:: GIVEN PASSAGE

Communities in the UK are being asked to bid to host a prototype nuclear fusion power plant, which a government-backed programme plans to build by 2040.

The site does not need to be near existing nuclear power stations but will need 100 hectares of land and a plentiful water supply. Ministers say the project would bring thousands of skilled jobs and be part of its planned “green industrial revolution” to tackle the climate crisis.

Nuclear fusion replicates the intense atomic reactions that power the sun and uses a hydrogen isotope found in seawater as fuel. It cannot produce a runaway chain reaction like conventional nuclear fission, which involves splitting atoms rather than fusing them together. The level of radioactive waste is also far lower. No exclusion zone will be needed around the site, officials said.

However, the technical challenges are enormous and the programme’s leaders acknowledge it is “hugely ambitious”. This is because fuel heated to 10 times the temperature of the sun has to be magnetically levitated to stop it melting the reactor vessel. Scientists and engineers have pursued the dream of limitless and clean fusion energy for more than half a century, but the first power stations remain decades away.

::::
:: PROVIDED INFORMATION

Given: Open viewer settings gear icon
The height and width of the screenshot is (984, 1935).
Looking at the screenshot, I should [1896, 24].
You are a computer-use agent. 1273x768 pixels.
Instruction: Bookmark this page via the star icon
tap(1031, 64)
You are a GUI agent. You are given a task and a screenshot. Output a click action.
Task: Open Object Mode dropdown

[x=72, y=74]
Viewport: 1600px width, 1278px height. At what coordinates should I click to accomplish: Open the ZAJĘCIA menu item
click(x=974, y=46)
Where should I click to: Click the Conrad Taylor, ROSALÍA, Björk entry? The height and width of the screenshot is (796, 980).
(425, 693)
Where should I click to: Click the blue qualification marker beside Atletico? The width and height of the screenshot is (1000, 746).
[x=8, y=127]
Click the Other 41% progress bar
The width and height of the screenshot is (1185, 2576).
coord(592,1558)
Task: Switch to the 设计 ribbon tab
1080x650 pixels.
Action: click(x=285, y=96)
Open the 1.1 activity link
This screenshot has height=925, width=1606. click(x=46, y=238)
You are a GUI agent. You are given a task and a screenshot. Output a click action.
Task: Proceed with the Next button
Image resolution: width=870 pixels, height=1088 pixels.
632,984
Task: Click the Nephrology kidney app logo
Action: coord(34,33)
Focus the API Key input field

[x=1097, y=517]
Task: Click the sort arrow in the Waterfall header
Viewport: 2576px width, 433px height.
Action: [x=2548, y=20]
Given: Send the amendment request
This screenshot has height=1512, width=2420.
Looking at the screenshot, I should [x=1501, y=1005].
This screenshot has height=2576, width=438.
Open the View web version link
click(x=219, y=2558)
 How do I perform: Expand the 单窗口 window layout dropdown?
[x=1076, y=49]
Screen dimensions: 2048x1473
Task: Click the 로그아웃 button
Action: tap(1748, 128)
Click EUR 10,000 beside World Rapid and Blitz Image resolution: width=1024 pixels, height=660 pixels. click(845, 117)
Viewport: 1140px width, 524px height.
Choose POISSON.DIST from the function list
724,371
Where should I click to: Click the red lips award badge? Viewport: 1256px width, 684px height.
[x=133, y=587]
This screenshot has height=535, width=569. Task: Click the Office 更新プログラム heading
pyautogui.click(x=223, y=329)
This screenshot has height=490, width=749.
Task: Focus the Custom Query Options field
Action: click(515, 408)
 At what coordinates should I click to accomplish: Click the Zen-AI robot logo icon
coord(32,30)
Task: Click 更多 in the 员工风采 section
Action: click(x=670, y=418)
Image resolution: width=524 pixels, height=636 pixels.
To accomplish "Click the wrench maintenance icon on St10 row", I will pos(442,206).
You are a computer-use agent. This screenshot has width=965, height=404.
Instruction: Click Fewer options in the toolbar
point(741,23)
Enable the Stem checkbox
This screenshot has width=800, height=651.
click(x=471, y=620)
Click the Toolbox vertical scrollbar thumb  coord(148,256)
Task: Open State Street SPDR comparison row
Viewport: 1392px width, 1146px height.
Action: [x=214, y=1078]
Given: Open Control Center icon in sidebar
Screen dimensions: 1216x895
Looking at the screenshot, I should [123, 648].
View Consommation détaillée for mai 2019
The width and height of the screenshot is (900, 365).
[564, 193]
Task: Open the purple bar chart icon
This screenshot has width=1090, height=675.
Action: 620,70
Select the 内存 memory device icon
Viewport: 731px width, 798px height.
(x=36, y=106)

::::

■ **STATED TASK 1**
For each statement (a), (b), and (c), decide whether the passage on the UK fusion power plant agrees with it. Answer yes or no and quote the words of the passage that decide it.
(a) The site must be located near an existing nuclear power station.
(b) An exclusion zone will be required around the site.
(c) Fusion uses as fuel a hydrogen isotope found in seawater.
■ **STATED TASK 2**
Answer these questions using the passage on the UK fusion power plant:
(a) By what year does the programme plan to build the prototype?
(b) How much land will the site need?
(c) Fuel heated to how many times the temperature of the sun has to be magnetically levitated?
■ **STATED TASK 3**
Continue the passage on the UK fusion power plant, which appears before the listing, from its final sentence.

■ **TASK OUTPUT 1**
(a) No: "The site does not need to be near existing nuclear power stations"
(b) No: "No exclusion zone will be needed around the site, officials said."
(c) Yes: "uses a hydrogen isotope found in seawater as fuel"

■ **TASK OUTPUT 2**
(a) 2040
(b) 100 hectares
(c) 10 times

■ **TASK OUTPUT 3**
The UK programme is called Step – the Spherical Tokamak for Energy Production – and has been granted £222m to date by the government. Communities have until March 2021 to submit their nominations, with the successful site chosen by the end of 2022.

“We want the UK to be a trailblazer in developing fusion energy,” said Alok Sharma, the business and energy secretary. He said communities had an “incredible opportunity to secure their place in the history books” by potentially helping the UK to be the first country in the world to commercialise fusion power.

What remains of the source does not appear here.